From the cover of the 1985 J. M. Dent & Sons edition:
"One of the most original, convincing and powerful stories about man and war that has ever been written.
Here, distilled from the experiences and observations of one who fought with them in a British infantry unit, is the mood of those who landed, fought and died at Anzio in the Second World War.
There are no heroes, no victories in the story, for this is faceless, nameless, fragmented war.
Vessel of Sadness is poignant, frightening and perceptive – its theme is universal.
It helps us to understand the nature of man in a world where there is as yet no alternative to the desolations of war."






 "Black, always black. Black. Have you ever looked down into the black hole of a cellar of an Italian house from the street level, in the middle of the night, and called out to ask if anyone was there before you threw a granade in, and the echo of your voice came back to mock you, and there was stillness, and just when you were ready to pull the pin and let the grenade go, to make sure, an enormous noise rose from the bowels of the earth and these same black-clad, hooded women swarmed out of the hole in the ground screaming and howling their heads off, and they knocked you down and ran across you, grenade and all, and disappeared into the night like a lot of black bats roused from a cave. If you have, you know what it is to have been really frightened by women. Black."











"We are red-eyed, hesitant, and trembling. Some of us are detailed to go down into a neighboring wheatfield in an effort to find some of our fellows who are out there moaning. Cautiously, we press our way through the tall crop, searching, feeling in the dark.


It is two a.m. We have done what we can for those we could find in the wheatfield. We are too tense to sleep now, and anyway we are to be committed again at first light. Instead of sleeping we sit in our holes, preparing our weapons, and nod.


"Tell me, Dick. Are we sat outside the Gab Gab gap in the Mejerda Valley, hoping to get into Tunis? Or are we sat outside Rome? Does it matter which? Campoleone? Is it January or May? It's May. Dick died in this same vinyard four months ago. God!"

## Stated task 1
Return the passage from the Vessel of Sadness text between "There are no" and "theme is universal.", inclusive.

## Dataset records
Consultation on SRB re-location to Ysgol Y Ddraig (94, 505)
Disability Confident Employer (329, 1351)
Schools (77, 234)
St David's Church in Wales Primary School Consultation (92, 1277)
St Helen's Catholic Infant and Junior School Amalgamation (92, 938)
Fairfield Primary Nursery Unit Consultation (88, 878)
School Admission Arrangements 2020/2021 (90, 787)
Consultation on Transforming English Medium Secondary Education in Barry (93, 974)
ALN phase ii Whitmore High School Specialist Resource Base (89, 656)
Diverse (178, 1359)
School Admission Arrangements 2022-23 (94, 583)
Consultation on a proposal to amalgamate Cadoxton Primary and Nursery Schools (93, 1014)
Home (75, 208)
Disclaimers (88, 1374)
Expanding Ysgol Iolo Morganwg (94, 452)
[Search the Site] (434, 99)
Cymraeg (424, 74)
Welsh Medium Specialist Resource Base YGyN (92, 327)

## Stated task 2
Output as a JSON list of strings the records from the line containing "Home (75, 208)" through the end of the records, inclusive, one string per line and no blank lines.

## Result 1
There are no heroes, no victories in the story, for this is faceless, nameless, fragmented war.
Vessel of Sadness is poignant, frightening and perceptive – its theme is universal.

## Result 2
[
  "Home (75, 208)",
  "Disclaimers (88, 1374)",
  "Expanding Ysgol Iolo Morganwg (94, 452)",
  "[Search the Site] (434, 99)",
  "Cymraeg (424, 74)",
  "Welsh Medium Specialist Resource Base YGyN (92, 327)"
]